## RECORDS PROVIDED
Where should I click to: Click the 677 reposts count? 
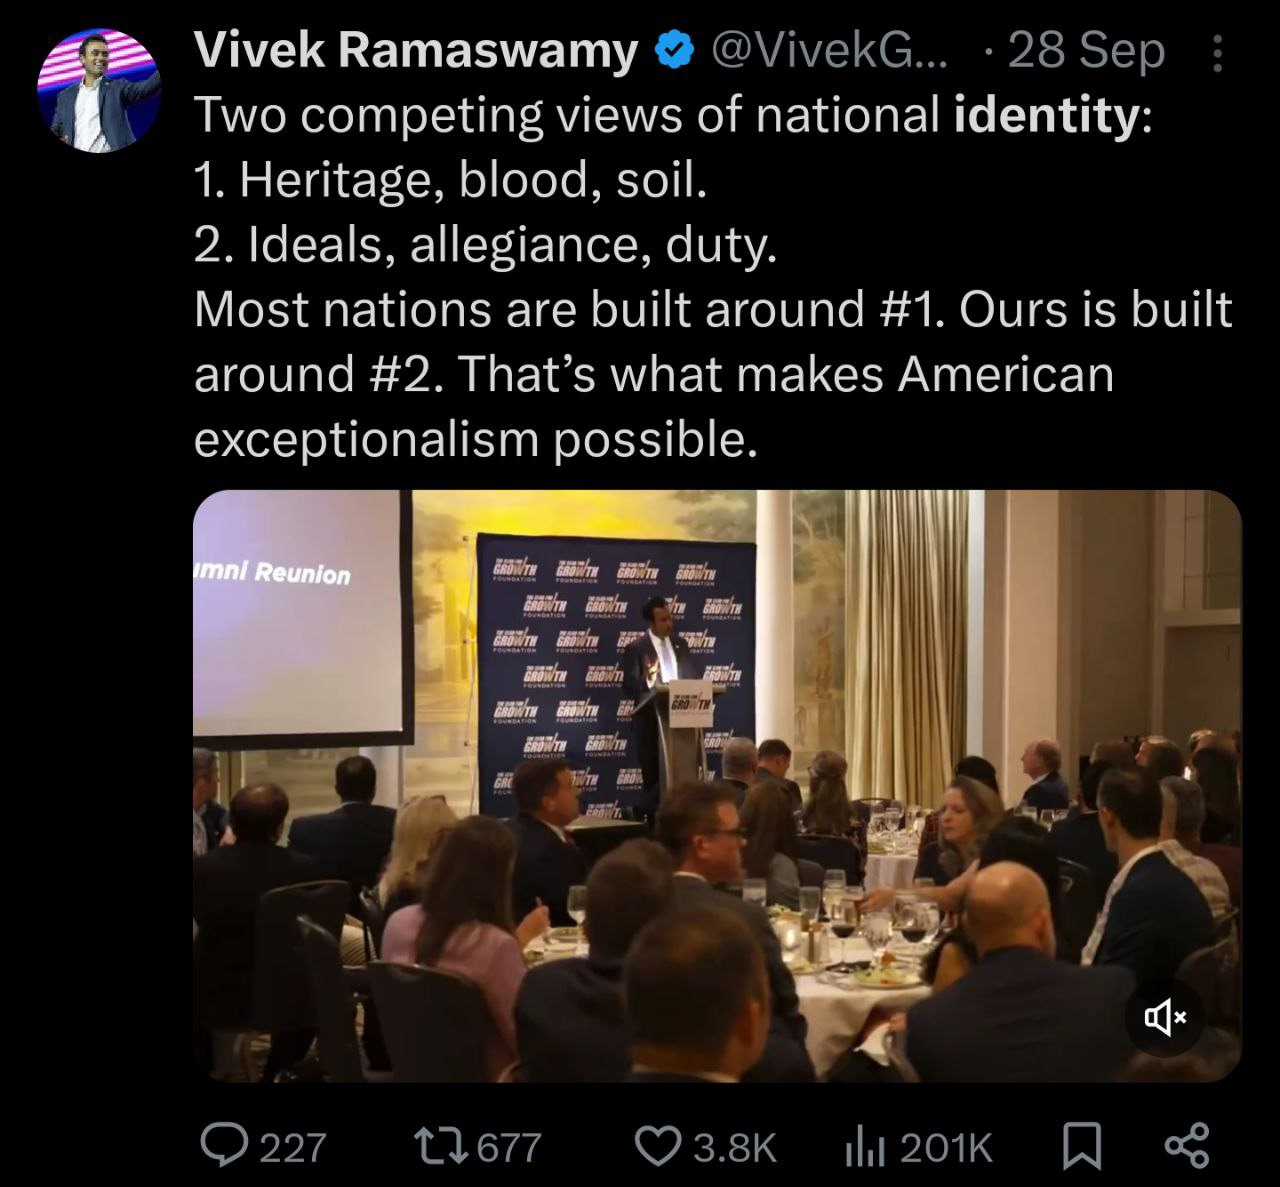coord(509,1147)
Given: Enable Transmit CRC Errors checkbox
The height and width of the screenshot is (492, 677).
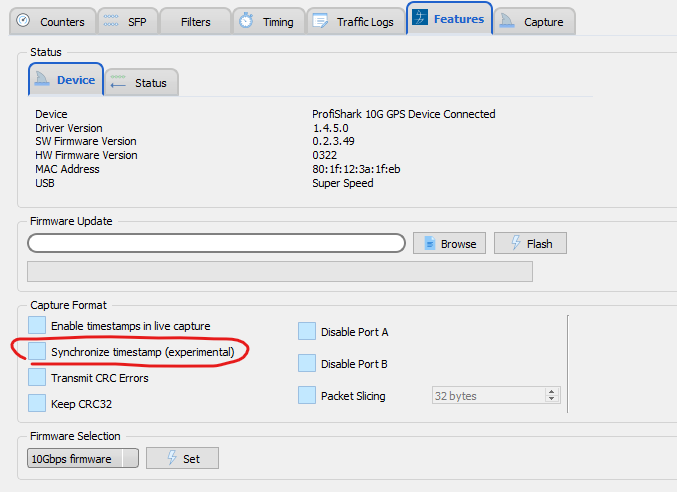Looking at the screenshot, I should pos(37,378).
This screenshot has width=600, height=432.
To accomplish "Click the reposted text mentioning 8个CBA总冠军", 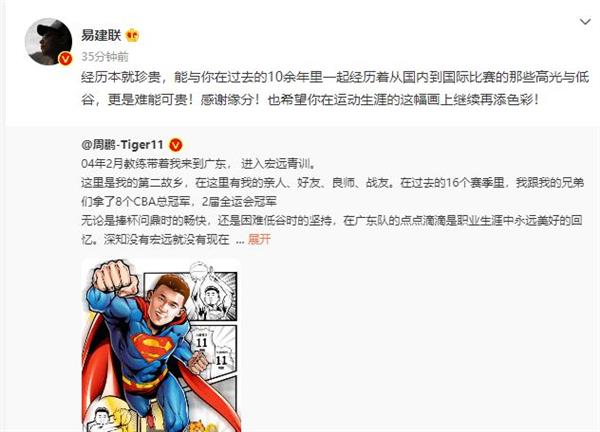I will point(179,202).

## PROBLEM REQUIREMENTS
Give the lines again exactly, starting where the entries begin and stopping once the line with "This screenshot has width=600, height=432." is included; pictures are not copied.

## TASK RESPONSE
Where should I click to: Click the 677 reposts count? 
coord(509,1147)
Given: Enable Transmit CRC Errors checkbox
The height and width of the screenshot is (492, 677).
Looking at the screenshot, I should pos(37,378).
This screenshot has width=600, height=432.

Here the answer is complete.